My current screen saver is this graphic:
I found it on Andrew Gelman’s blog here. The red areas are based on an alpha (probability of rejecting a null hypothesis) of 0.05. A recent paper (preprint) endorsed/authored by a fat paragraph of statisticians recommends an alpha of .005 for “new discoveries.” I wanted to know how Dr. Gelman’s graph would change.
First here is my rendition of the original:
This is a normal curve with mean 2 and standard deviation (standard error) 8.1. It represents the true state of the world and is being compared to the null hypothesis with mean 0 and standard deviation 8.1. Assuming the null hypothesis with alpha of 0.05, the rejection (in the red) areas are set at plus or minus 1.96 times 8.1. Effect size here is the mean of the experiment divided by the standard error, in this case 2/8.1 around .25. The other information on the graph comes from a slight modification of the R code in this article. Power is the probability that an effect will be detected, that is, that we land in the red areas. This probability is .057 or 6 percent. Though the “real” mean is positive (2), 24% of the red area is to the left and negative. Thus the type S error. The exaggeration is got by simulating the process with mean 2 and standard deviation 8.1 ten thousand times and averaging the absolute values of those estimates that land in the red areas. Here the exaggeration ratio is nine.
Next I created this graph using the same methods with alpha = .005.
The rejection areas are barely visible. Finding a small effect using this method will occur much less often but if we do “find” it, there will still be a fair change of getting the sign wrong and effect will be much exaggerated.

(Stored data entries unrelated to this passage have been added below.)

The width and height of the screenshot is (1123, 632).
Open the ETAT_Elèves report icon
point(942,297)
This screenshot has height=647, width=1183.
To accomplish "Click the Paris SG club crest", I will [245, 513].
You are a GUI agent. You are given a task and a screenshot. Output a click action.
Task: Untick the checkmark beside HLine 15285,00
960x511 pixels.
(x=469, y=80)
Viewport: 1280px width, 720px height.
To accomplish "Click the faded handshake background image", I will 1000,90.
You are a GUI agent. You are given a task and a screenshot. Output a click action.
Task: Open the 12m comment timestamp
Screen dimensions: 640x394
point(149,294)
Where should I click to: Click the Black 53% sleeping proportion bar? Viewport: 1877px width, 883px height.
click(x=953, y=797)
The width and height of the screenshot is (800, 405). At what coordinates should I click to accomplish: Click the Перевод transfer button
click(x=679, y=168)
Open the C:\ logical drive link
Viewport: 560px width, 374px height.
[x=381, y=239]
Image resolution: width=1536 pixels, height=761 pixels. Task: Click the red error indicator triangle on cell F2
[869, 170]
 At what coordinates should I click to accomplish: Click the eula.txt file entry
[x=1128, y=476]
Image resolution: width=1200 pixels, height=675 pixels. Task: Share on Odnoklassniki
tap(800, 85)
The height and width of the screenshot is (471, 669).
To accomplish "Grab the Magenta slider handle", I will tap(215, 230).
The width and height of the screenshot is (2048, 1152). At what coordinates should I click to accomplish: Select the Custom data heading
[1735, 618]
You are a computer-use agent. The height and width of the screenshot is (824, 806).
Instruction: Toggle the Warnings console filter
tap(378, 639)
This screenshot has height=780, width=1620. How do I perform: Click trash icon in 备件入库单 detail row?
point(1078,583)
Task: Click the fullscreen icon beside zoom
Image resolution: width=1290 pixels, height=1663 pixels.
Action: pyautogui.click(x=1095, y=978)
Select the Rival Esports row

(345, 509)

All this is to say that it is hard to find a small effect in noisy data and if you do, the results will be deceptive. This is why scientific experimenters spend much of their time controlling for and eliminating extraneous variables. And yet sometimes discovering small effects can be important. Imagine discovering a drug that cures 0.1 percent of people with a common disease, say 0.1 percent of 10,000,000 – curing 10,000 people. The small effect exists but we can’t find it using reasonable sample sizes with statistical methods alone. This argues for putting more effort into understanding biological mechanisms and working to identify special subpopulations.